Exercise brief ▸ Please restate the records below verbatim, omitting every image they hold.

================================

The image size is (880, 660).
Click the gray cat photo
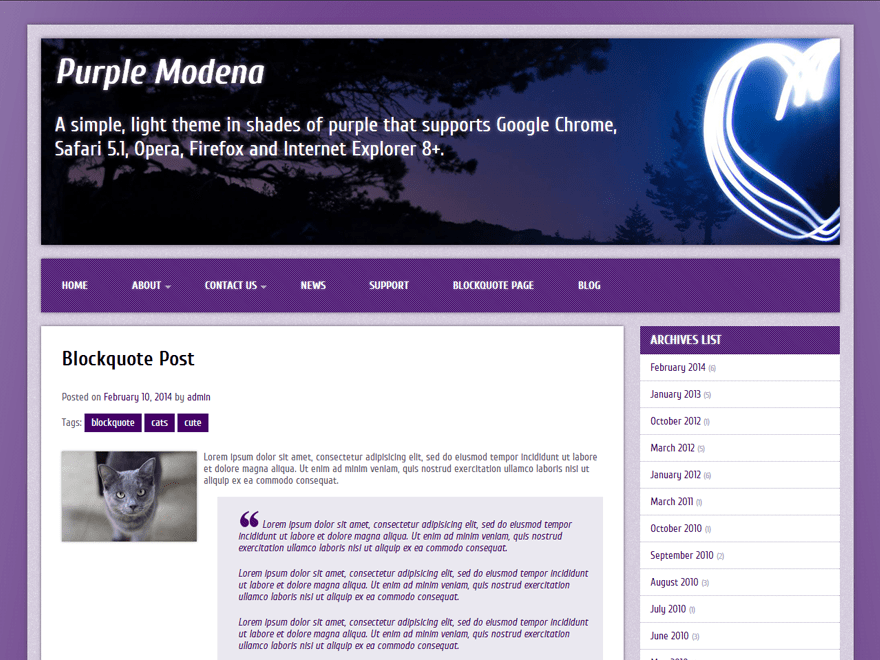tap(128, 496)

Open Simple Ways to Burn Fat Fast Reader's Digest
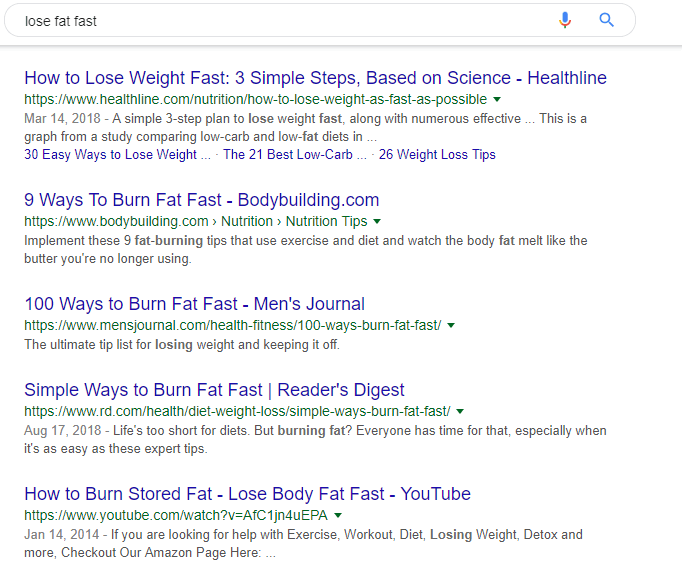click(214, 390)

================================

Answer for this exercise ▸
The image size is (880, 660).
Click the gray cat photo
tap(128, 496)

Open Simple Ways to Burn Fat Fast Reader's Digest
click(214, 390)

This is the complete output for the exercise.